How does reconceptualizing work and how can you apply this technique in your life?
1. First, identify what you need to reconceptualize – the toxic habit, the toxic patterns that are causing you distress. You can do this by listening to the emotional and physical warning signals your brain and body gives you (such as an upset stomach, pounding heart, which tells you that something is wrong). My app SWITCH is also a great tool for helping you identify these signals.
You could also use a thought journal to track your thoughts, just as you would track food allergens in a food journal—a thought journal can help you find toxic thinking habits that are causing “allergic reactions” in your mental life. For example, you may notice that you tend to think a lot about the past and constantly say “if only this happened…” or “if only I did that…”. I myself am guilty of this, which tends to steal the joy of the moment.
2. Second, start looking for the underlying cause of why you have this toxic habit in the first place: what’s the unconscious driver behind this mindset? This comes from asking, answering and discussing this mindset with yourself or someone you trust using a series of “why” questions, such as “why am I thinking this?” or “what could have triggered me?”. My SWITCH app is great for this as well—I use it every day to examine my “if only” thoughts, which teaches me to learn from the mistakes I make rather than wasting time trying to change the past, which is impossible.

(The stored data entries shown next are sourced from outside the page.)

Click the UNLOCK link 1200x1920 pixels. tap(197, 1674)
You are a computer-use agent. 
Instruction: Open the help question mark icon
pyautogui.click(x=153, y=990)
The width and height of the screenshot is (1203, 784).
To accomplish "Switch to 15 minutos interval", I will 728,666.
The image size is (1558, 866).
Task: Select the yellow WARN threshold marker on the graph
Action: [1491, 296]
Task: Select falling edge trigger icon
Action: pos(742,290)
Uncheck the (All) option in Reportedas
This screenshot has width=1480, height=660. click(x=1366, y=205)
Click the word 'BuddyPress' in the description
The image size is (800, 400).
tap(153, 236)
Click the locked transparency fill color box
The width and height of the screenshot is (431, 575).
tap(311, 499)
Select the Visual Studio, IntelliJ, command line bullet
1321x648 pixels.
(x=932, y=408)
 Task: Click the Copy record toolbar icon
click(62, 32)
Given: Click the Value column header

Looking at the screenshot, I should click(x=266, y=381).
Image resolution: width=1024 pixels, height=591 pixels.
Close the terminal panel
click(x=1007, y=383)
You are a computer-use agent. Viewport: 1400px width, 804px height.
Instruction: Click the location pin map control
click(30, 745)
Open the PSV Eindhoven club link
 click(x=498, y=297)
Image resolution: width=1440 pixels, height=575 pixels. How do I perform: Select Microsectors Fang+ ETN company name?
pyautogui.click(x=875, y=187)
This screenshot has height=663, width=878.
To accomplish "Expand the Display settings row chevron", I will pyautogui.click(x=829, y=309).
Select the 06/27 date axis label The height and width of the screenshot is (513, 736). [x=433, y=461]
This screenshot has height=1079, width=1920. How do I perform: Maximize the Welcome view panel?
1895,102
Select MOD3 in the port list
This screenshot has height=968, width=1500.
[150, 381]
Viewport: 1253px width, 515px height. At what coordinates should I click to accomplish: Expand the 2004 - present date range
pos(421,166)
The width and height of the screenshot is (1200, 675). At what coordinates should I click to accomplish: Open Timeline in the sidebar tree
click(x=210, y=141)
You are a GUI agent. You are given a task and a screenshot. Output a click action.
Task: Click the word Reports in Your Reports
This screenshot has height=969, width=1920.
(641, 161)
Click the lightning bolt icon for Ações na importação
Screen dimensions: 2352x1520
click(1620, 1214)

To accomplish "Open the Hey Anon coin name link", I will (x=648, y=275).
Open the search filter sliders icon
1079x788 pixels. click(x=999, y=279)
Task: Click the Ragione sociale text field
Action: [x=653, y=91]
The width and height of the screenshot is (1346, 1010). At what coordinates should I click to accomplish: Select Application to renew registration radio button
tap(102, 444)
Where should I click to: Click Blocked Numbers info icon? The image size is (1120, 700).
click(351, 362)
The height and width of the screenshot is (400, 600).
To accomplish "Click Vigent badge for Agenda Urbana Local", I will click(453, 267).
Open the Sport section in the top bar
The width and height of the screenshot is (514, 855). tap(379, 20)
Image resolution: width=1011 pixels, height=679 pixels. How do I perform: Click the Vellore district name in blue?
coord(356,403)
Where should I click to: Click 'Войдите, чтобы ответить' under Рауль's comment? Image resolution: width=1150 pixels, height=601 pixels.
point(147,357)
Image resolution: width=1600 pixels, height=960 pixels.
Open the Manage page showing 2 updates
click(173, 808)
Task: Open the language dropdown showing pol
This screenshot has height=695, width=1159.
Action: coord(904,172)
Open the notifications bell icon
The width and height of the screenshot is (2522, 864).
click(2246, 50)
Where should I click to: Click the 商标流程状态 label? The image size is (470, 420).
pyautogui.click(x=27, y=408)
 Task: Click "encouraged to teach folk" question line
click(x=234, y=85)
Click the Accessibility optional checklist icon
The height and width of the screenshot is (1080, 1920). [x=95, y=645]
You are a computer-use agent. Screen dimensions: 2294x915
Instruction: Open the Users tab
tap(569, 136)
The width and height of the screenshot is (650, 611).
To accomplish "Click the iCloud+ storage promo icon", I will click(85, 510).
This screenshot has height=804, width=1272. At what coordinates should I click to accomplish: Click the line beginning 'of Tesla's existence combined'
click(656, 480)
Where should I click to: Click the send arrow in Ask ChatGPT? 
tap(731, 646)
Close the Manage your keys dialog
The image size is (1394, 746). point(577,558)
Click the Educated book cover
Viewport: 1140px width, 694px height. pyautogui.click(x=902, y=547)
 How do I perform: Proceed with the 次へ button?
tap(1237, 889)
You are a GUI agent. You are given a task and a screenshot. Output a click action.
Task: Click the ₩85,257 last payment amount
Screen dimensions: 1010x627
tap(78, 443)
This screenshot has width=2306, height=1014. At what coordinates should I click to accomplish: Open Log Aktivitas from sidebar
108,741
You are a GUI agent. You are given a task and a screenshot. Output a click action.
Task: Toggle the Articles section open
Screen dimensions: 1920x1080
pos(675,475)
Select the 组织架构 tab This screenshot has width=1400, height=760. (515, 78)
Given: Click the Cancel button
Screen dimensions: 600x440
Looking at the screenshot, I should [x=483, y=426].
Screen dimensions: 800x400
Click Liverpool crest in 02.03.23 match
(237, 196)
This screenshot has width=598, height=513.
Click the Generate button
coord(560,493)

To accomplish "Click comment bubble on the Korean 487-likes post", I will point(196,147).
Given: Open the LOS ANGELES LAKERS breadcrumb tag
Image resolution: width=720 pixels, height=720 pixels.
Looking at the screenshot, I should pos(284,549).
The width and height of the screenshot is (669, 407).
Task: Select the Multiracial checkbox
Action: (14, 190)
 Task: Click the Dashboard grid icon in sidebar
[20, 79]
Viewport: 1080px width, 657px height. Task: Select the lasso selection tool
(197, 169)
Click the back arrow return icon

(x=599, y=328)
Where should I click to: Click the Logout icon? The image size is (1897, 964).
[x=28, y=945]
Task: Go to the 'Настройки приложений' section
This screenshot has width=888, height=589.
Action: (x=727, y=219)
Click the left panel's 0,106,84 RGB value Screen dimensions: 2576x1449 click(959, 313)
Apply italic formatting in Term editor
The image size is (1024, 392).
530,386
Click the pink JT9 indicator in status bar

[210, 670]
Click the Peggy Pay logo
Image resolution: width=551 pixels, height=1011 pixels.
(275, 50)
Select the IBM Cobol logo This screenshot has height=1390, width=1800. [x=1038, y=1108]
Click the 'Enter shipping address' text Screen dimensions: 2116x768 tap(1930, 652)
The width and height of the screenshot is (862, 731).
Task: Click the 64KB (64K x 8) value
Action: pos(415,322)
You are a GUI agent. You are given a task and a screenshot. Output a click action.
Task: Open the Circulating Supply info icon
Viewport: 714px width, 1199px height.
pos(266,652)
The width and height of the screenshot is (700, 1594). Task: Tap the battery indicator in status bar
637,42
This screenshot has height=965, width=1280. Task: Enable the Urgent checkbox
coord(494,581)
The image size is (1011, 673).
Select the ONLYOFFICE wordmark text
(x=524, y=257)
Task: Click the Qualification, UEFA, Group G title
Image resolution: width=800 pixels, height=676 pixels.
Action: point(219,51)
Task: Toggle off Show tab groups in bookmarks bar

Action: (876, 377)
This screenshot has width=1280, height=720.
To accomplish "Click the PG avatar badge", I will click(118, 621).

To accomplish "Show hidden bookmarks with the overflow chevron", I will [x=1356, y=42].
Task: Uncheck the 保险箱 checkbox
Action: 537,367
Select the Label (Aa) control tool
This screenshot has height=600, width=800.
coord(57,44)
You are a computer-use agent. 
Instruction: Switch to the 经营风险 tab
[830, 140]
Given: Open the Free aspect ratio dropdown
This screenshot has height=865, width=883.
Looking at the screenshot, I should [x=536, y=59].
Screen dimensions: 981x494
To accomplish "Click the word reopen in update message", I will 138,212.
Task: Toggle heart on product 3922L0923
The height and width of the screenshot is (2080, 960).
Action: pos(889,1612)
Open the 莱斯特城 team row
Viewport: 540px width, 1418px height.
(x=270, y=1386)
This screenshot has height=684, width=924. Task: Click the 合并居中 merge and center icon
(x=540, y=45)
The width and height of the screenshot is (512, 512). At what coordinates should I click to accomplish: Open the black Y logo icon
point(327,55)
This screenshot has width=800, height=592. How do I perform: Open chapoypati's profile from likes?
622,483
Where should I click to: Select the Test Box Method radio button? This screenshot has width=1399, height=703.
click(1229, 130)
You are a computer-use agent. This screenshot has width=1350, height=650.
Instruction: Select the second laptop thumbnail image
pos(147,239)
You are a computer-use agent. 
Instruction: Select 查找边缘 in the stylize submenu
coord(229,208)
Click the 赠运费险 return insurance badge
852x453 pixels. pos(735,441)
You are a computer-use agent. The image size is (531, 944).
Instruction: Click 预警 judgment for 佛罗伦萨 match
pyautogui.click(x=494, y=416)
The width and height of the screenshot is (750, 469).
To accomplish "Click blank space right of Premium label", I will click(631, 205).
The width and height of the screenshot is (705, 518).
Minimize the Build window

3. Thirdly, redesign the thought. For example, instead of regretting the past and saying “if only”, every day I tell myself that “This is what I have learned, I am enriched from it, and it was a great experience. It has improved my character, and now I know what not to do” and so on. I constantly remind myself that I influence how this experience plays out in my future!
4. Last but not least, practice using the new way of thinking. Remember, this is not a quick-fix or magic bullet; it takes at least 63 days to reconceptualize one thinking pattern, so be patient and keep on keeping on! This is why I recommend using my SWITCH app, which I developed based on my experiences and with 25 years of working with patients. I use the SWITCH app reminder every day—as it pops up daily, it prompts me, so I can easily bring the thought I am working on to the forefront of my conscious mind and practice it daily when I catch myself falling back into bad thinking habits.
You can listen to how to apply these 4 steps using an example from my life on this week’s podcast (episode 110).
Of course, I do understand that reconceptualizing is not always easy. But, with enough practice and over time, you will get better and better at using this technique daily and making a mental habit. And I promise you it is worth the effort! This mind-management technique has not only helped me improve and manage my mental health, but also countless others, including the patients I saw in my private practice. It truly is a life-changer!